In 1944 Erwin Schrödinger published a book entitled “What is Life?” By then physicists, like Schrödinger (who won the Nobel Prize in 1933 for his contributions to quantum theory), were looking for new scientific frontiers, and the forces that organize and replicate organisms were mostly mysterious.
That same year brought proof that DNA carries the code of life, a discovery that culminated in the morning of Saturday, Feb. 28, 1953, with Jim Watson’s epiphany of how the structure of DNA explains the basis heredity. Watson’s and his collaborator Francis Crick’s declaration that day to the lunchtime crowd at the Eagle Pub that they ‘had discovered the secret of life’ launched an era of discovery that revealed in great detail the processes and principles of life.
Much of the general public doesn’t know the extent to which we’ve answered the question Schrödinger posed almost 70 years ago. So Stanley Fields and I set out to make the answers clear in a book that tackles some of the central questions about genetics: Why do we resemble our parents more than any other set of parents? Does cancer run in families? How much of our behavior is influenced by our genes?
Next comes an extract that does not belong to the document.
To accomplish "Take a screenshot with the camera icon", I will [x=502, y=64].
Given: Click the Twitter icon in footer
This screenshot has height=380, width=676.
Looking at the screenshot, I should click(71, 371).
The answers are wrapped in stories that hinge on the inheritance of one minuscule change rather than another in the human genetic code: a Nobel Prize-winning novelist whose career was born of the genetic misfortune that struck her child; a seductive actress who romanced the leading men of the day until she lost her mind.
We recount notable cases in the annals of medicine: a forgetful woman whose doctor gave his name to a disease that afflicts millions; a young diabetic nearing death while waiting for the first batches of insulin. And we describe ordinary citizens facing extraordinary challenges: a mother falsely accused of poisoning her infant son; mountain-climbing brothers at risk for a deadly neurological disease.
Along the way we introduce some of our fellow biologists responsible for the incredible advances in genetics: a far-ranging thinker who tackled a cattle disease and in the process discovered how rat poison can be used to treat heart attacks, and a German woman who confronted orthodoxy and laid bare how organisms arise from a single cell.
Our book is not a genetics text; its chapters are meant to be quickly consumed and easily digested. And after finishing the last chapter we believe readers will be able to answer the question, “What is Life?”